Foreign direct investment (FDI) in Africa will hit an unprecedented $80 billion this year, according to a new report (pdf, p. 5) by the African Development Bank. A growing proportion of that is coming from China, which has the largest stock of FDI in Africa of any non-OECD country—about $27.7 billion, according to the report.
That’s alarming for those who argue that China’s investment in the region amounts to little more than “check book diplomacy” of buying alliances and access to resources. But as we’ve pointed out, there are signs that China’s role in Africa is changing. Most recently, the Financial Times reported that this week, Beijing and the African Development Bank, a major lender to the region, will announce a $2 billion investment vehicle (paywall) that will open contracts to the best bidder, instead of just to Chinese firms.
“If it’s true…this is a huge change and a very welcome one,” Deborah Brautigam, an expert in China-Africa relations at Johns Hopkins University, wrote on her blog. “I suspect that Chinese firms will still win the majority of contracts but what an excellent tactic by a maturing Chinese leadership to make them compete internationally for their wins.”
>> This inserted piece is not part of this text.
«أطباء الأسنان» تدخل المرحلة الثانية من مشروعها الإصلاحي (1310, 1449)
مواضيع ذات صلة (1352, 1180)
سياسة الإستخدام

Chinese policy banks have have been criticized for awarding projects to Chinese companies who import their own labor to the region. Some African officials have complained about shoddy construction and projects that bring little benefit to the local economy. Beijing has also been criticized for not disclosing how much is given in development aid. Others have labeled China’s behavior in the region “neocolonialist.”
The $2 billion fund is small compared to the amount of total amount of money China has been pledging in the region, including $1 trillion in financing for infrastructure projects between now and 2025, funded by China’s state-owned Export-Import Bank. During premier Li Keqiang’s recent trip to the region, he pledged to increase China’s line of credit to African countries to a total of $30 billion.
Still, it’s a sign that Beijing—in response to criticism, as well as expanding trade between the China and the region—appears keen to switch tactics, a sentiment evident in the project’s name: the “Africa Growing Together Fund.”